Прасковья Даниловна отступила испуганно.
— И впрямь ошалел.
— Нет, вы скажите, зачем это всё?
Она вдруг озлилась:
— Зачем? Чтобы умные над дураками смеялись, вот зачем.
— Эх, вы, тетя-мама! У меня душа болит, жить не хочется, а вы смеетесь.
— А ты смешное не говори, тогда и смеяться не станем.
Жизнь опротивела, поняли? Что я такое? Каждый кому не лень в душу плюет; с дороги столкнет, не оглянется.
— Ну, ну, говори, говори, нехай добрые люди послушают.
— Да и говорить тут нечего. Край пришел.
— Ах, красиво! Вот хорошо, — ну, чего ж ты замолчал? Я вот двери и окна пораскрываю, пусть все слушают, старую дуру позорят. Пусть все смотрят, какого молодца выкохала. Тебе тяжело? А мне легко слушать? Легко перед людьми ответ держать? Ты мне дороже, чем родной. А что получила? Голова завитая, башка пустая. Хуже всякой бабы. А всё из-за чего? Думаешь, не знаю? Знаю я вас, голубок, всех знаю. Третьего уже, слава богу, вырастила. Всего и делов, что Любка или Дунька па левадку не вышла!
— Эх, тетя-мама, ничего вы не знаете. Людей нет, поняли? Каждый тебя продать готов. Да и Любки ваши хороши. За шелковый платок, за любую тряпку за кем хочешь побегут.
— А ты не смей брехать, нечего за свою собственную дурь на людей лаять.
Прасковья Даниловна втайне надеялась — Тимош ответит грубо, она ему, — слово за слово, побранятся, пошумят, гляди и отляжет от сердца. Но Тимош продолжал свое..
— Что, неправду говорю? Ну, посмотрите кругом, — какой-нибудь подлец, дурак, слова доброго не стоит, не то что промеж людей, на свалке ему место, а он в гору прет и богатство для него, и почет, и девушка первая — подумать страшно.

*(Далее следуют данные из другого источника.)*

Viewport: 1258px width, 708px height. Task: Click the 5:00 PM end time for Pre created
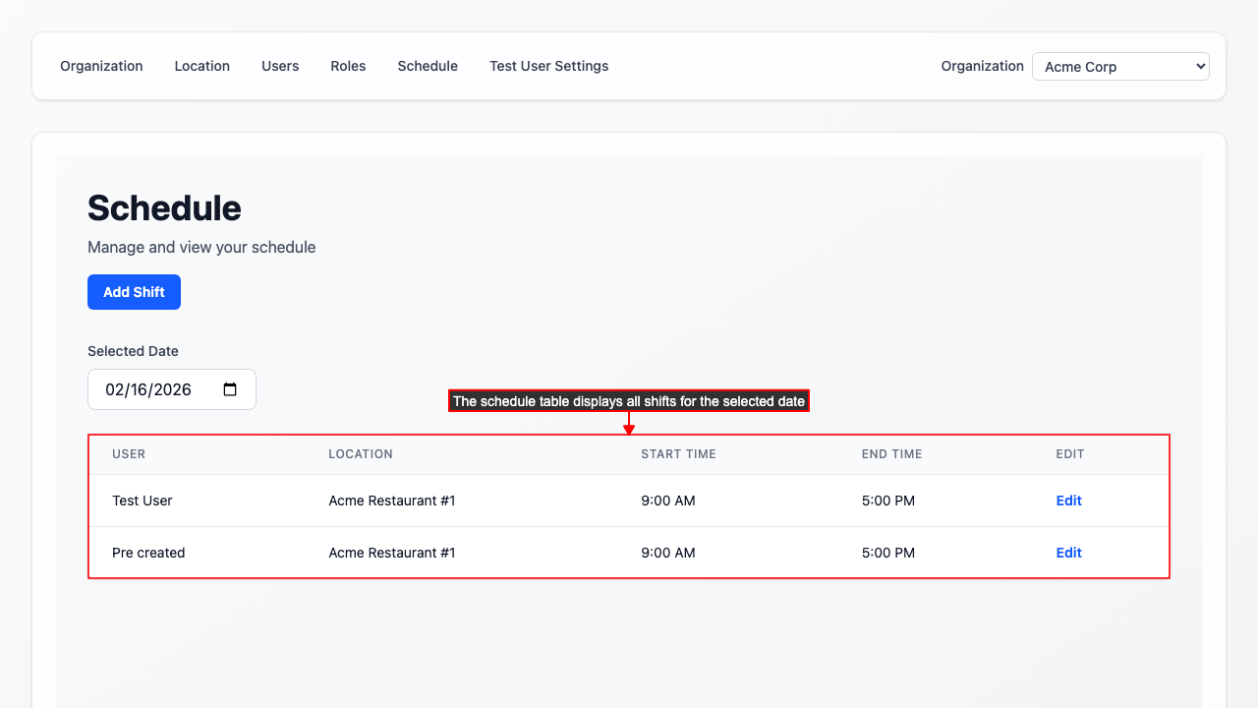point(888,553)
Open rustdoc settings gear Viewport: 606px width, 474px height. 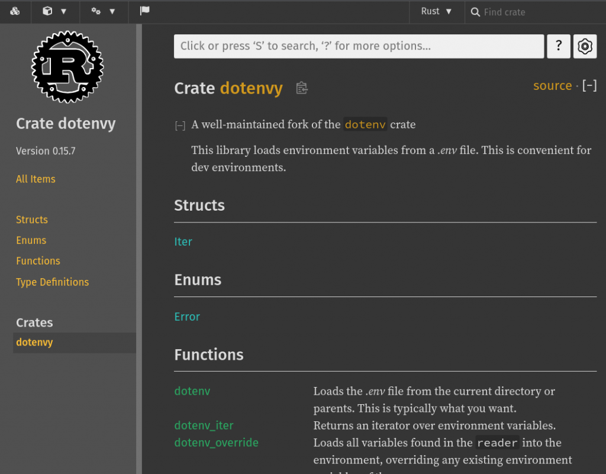point(585,46)
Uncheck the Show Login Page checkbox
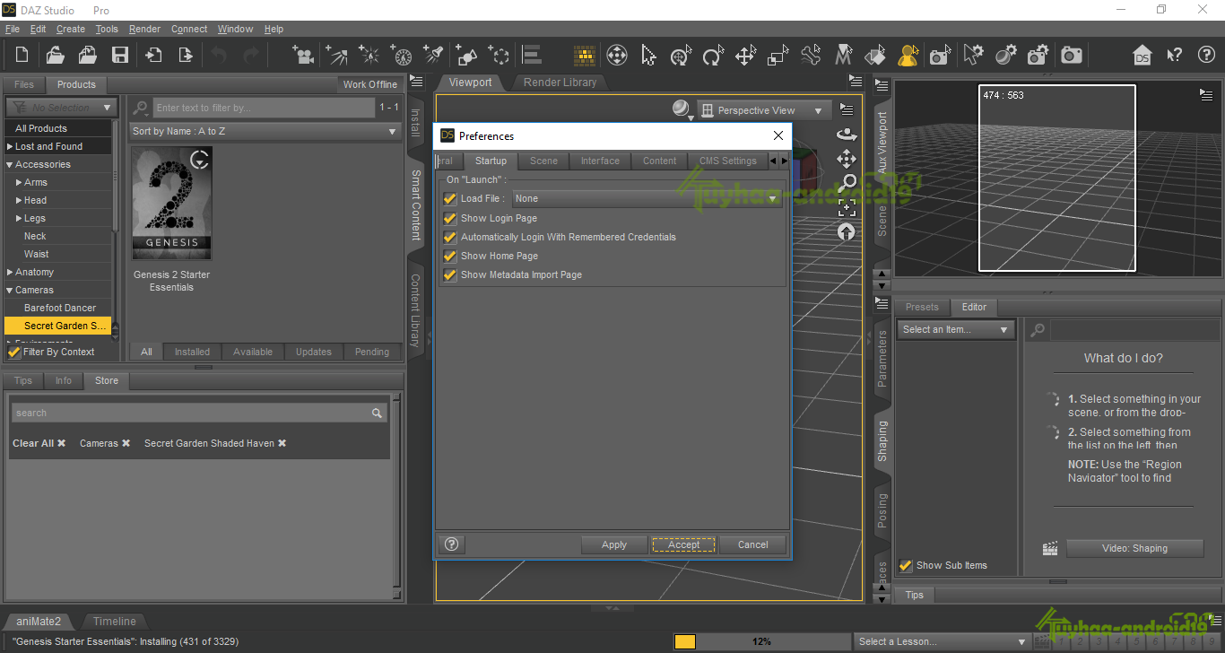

— Вот-вот, молодец. Говори, говори — сердце радуется. Хорошо хоть мамка-покойница не слышит! Ну, что замолчал? Подлость, говоришь? А ты что же на подлость эту самую спокойненько поглядываешь? Или тебя не касается? К старой бабе прибежал жаловаться. А ты чего же, ты кто, — наш ты или не наш человек? За отцом пойдешь или против отца? Слезы проливаешь? А слезами, дружок, горю не поможешь.
Он вдруг, как мальчишка, припал лицом к ее руке:
— Любили мы друг друга, поймите!
— Значит, не та еще любовь!
Прасковья Даниловна говорила то снисходительно, то строго, говорила долго и, как ей казалось, очень хорошо, но потом, украдкой глянув на Тимоша, поняла — не слушает он ее.
Встал чубом тряхнул:
— Пойду, мама. Душно в хате.
— Ну, ступай, — проводила пытливым взглядом, вдруг чему-то улыбнулась.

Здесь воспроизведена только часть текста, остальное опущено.